::: Data records :::

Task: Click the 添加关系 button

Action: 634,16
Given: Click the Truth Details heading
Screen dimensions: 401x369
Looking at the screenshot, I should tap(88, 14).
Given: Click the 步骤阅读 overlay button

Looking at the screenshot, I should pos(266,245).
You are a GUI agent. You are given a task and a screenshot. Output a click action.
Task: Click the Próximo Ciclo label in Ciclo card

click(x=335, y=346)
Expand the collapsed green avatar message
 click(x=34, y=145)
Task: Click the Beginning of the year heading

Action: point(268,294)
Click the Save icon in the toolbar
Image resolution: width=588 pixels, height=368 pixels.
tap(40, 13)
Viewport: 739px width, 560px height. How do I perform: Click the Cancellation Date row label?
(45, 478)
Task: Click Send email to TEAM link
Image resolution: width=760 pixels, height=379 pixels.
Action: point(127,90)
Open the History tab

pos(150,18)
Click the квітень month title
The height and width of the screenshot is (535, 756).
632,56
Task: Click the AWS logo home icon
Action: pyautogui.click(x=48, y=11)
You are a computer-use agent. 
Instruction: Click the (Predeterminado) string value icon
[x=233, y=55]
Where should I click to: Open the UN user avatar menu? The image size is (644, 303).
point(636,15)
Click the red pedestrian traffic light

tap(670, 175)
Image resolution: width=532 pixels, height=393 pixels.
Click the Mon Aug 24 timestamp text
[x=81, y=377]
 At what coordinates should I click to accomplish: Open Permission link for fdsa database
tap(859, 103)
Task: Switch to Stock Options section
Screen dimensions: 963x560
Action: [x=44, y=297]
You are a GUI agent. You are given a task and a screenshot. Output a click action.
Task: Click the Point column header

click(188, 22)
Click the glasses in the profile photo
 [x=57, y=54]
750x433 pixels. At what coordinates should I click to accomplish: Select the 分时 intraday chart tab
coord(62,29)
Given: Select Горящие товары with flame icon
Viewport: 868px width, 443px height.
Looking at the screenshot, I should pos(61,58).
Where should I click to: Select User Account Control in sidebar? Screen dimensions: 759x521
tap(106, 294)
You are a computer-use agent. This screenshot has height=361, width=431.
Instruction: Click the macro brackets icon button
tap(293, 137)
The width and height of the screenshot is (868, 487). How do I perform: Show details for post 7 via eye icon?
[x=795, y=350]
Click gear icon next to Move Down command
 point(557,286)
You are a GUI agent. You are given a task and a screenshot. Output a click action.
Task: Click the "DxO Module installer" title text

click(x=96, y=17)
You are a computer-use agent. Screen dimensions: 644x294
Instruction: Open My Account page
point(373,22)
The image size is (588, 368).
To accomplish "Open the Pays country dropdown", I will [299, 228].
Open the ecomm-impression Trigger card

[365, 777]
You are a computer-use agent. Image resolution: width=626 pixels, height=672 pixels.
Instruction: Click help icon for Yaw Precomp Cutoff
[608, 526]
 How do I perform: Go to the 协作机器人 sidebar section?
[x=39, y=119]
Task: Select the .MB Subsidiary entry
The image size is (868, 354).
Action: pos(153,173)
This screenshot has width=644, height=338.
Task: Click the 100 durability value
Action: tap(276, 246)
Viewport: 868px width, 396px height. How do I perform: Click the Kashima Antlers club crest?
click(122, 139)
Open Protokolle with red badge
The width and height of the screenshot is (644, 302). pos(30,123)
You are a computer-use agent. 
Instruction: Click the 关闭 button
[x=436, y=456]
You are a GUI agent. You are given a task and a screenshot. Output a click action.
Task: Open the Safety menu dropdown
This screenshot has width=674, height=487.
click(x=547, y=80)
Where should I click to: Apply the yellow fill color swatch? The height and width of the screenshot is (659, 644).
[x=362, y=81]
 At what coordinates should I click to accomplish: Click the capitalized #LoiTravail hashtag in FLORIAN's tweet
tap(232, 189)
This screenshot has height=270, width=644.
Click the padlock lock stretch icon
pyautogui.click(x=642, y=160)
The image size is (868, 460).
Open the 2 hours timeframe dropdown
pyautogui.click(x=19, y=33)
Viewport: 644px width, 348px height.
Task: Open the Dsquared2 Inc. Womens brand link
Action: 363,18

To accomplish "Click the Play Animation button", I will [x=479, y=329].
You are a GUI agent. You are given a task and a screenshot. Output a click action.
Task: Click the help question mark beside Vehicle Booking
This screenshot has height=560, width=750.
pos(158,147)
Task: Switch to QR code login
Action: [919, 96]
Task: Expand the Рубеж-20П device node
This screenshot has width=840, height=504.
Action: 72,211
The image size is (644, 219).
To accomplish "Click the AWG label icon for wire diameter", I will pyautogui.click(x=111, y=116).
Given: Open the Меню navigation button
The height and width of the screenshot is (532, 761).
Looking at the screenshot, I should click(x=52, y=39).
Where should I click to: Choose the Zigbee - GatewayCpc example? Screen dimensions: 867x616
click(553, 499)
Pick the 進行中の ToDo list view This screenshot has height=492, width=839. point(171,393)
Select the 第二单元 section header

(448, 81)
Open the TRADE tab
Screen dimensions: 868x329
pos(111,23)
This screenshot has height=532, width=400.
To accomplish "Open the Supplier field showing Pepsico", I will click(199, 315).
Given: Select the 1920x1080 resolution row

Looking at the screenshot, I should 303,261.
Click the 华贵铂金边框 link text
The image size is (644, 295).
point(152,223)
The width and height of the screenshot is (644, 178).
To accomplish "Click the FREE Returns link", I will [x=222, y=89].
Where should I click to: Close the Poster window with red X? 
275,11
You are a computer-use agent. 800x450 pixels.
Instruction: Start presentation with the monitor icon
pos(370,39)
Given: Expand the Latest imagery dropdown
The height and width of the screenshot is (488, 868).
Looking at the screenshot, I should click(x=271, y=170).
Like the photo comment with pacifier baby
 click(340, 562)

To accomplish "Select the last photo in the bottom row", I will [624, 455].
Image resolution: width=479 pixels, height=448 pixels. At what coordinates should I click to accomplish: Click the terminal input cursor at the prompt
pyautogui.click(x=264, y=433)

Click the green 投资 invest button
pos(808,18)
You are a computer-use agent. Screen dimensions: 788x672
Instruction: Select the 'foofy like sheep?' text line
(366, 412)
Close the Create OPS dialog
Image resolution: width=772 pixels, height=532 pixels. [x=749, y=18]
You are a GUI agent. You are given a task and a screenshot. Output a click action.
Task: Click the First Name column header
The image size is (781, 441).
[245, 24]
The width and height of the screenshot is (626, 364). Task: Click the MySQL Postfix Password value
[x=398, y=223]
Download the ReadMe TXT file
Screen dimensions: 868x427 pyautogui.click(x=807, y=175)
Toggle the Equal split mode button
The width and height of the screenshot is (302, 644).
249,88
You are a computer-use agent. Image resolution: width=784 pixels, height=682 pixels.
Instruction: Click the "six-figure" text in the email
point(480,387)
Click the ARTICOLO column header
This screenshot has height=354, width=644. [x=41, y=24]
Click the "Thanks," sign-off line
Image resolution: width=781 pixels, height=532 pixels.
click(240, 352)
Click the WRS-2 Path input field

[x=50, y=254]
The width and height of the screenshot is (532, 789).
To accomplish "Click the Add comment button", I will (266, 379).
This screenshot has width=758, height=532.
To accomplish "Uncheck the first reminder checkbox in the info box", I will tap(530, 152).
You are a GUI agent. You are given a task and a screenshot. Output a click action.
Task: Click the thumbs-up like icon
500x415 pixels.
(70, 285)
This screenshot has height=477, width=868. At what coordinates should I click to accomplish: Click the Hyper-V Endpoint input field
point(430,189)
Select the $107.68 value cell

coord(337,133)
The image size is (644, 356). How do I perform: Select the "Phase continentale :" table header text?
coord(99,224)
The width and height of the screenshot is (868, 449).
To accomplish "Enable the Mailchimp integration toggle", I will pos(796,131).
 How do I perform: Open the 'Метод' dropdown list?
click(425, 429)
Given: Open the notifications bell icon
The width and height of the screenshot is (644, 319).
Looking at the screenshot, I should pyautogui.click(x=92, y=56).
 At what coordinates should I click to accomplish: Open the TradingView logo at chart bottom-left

:::

Could you restate word for word the lines above, from the one that contains "The width and height of the screenshot is (868, 449)." through the one that contains "Given: Open the notifications bell icon", and no others?

The width and height of the screenshot is (868, 449).
To accomplish "Enable the Mailchimp integration toggle", I will pos(796,131).
 How do I perform: Open the 'Метод' dropdown list?
click(425, 429)
Given: Open the notifications bell icon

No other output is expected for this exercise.